PADRE NOSTRO CHE IN CIELO SEI possibilmente, liberaci dai debiti (le tasse), ne abbiamo tanti ma, soprattutto, liberaci dai mali, tanti, in primo luogo da loro, dal Bestione e dalla Urbis Virgo, pregandoti fervidamente di ricacciarla in una Malagrotta, tenerla a pane e polvere di stelle e non se ne parli più. E quell’altro imbecille di dubbia buona fede (Buonafede egli si noma) con cinquestelle di latta stampate in fronte, a che titolo lo si lascia libero in politica e in tv ? L’altra sera (81/2) perfino Lilì Perbén è inorridita nel dover constatare la imbecillità e maleducazione di quello, non parliamo della cialtroneria, incompetenza ed ignoranza. Padre nostro, non punirci più di tanto e in con-tanti. Liberaci dal Malfattore e i suoi accoliti DM e DB. Libera l’Italia dalla nuova peste. Dagli agli untori, monatti, spargitori di pestilenziali proclami, assiomi e cazzate (perdona me che so quel che dico). Che tu sia ringraziato per il miracolo in terra di Giustizia: era ora che pure i magistrati inerti fossero perseguiti. Ci voleva l’assassinio di quella donna sventurata, inascoltata e sottovalutata per avere infinite volte segnalato le violenze subite dal suo assassino etc. Un miracolo rivelatore di una triste evidenza, che in Italia pure la Giustizia è ritardata, infingarda, effimera e grottesca. Padre nostro, liberaci dal male di una mala giustizia come quella invocata in nome di una pusillanime pietà per il mafioso dei mafiosi al secolo Riina. Di un malgoverno come quello di una demente ed ignorantissima Pulzella d’Oltranza, in Roma, che oppone resistenza ed irraggia strali alla superiore autorità sull’accoglienza istituendo la pena Capitale per i nuovi “barbari” invasori. Infine, rimetti i debiti di chi uccide al medesimo come questi li rimette ai suoi debitori, per legittima difesa. In buona sostanza, perdona chi è costretto a difendersi con armi improprie non potendo confidare nelle armi appropriate della giustizia degli uomini.

“Padre Nostro che sei nei cieli /Restaci /E noi resteremo sulla terra /che qualche volta è così attraente /coi suoi misteri…../Con le spaventose sventure del mondo….Con i padroni di questo mondo / I padroni con i loro pretoni gli spioni e marmittoni…/ Con la paglia della miseria che imputridisce nell’acciaio /dei cannoni” (J. Prévert).

 

INNO ALLA GIOIA

Ma sarà vero?

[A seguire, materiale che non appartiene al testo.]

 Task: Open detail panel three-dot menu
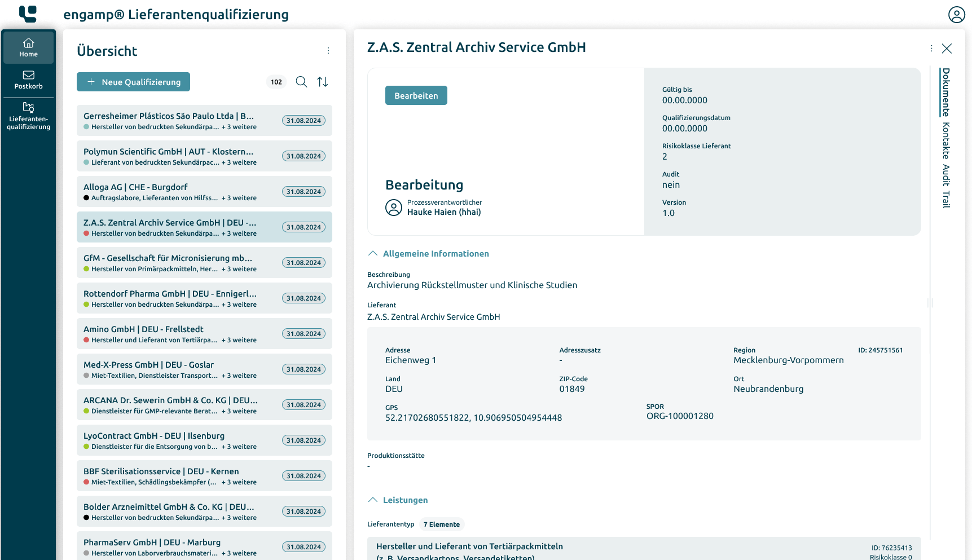point(931,48)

Gli italiani si saranno,finalmente, resi conto della cialtroneria e del pericolo di quegli “straccioni” ? Che non si può restare a guardare le stelle? Dai risultati delle elezioni comunali, pare di sì e così sia. Come molti sanno, i versi scelti da Beethoven per la nona Sinfonia nonché dell’inno europeistico sono estrapolati dalla “Ode alla gioia” di Schiller. Uno di essi recita: “i prìncipi sono mendicanti” che vale “i mendicanti diverranno fratelli di prìncipi” da cui si deduce che il concetto non è proprio quello della gioia (Freude) bensì quello della libertà (Freiheit). Beethoven accoglie quello della gioia, meno vistosamente politico (protesta sociale).Quindi, anziché “Bettler werden Furstenbruder” (I mendicanti diventano signori/prìncipi), opta per “Alle Menchen werden Bruder” (Tutti gli uomini diventano fratelli). Ci permettiamo di leggere pro domo nostra il verso anche per uno sfogo liberatorio. Nel nostro caso e per fortuna, i “mendicanti” (gli straccioni grillini) non sono diventati politicamente “prìncipi” avendo avuto quel benservito che, personalmente, avevamo auspicato fin dalla loro prima, funesta apparizione. Che, finalmente, gli italiani, vivaddio, rinsaviranno e diventeranno “fratelli d’Europa” e non “Fratelli d’Italia”? Magari buttando via le cocce di un melone ? Ci chiediamo se i grillini abbiano mai ascoltato per intero e dal vivo, in un concerto, la IX Sinfonia di Beethoven, sarebbe istruttiva. E’ pacifico che non la capirebbero: la loro musica è fracassona, da grancassa. (gmaul)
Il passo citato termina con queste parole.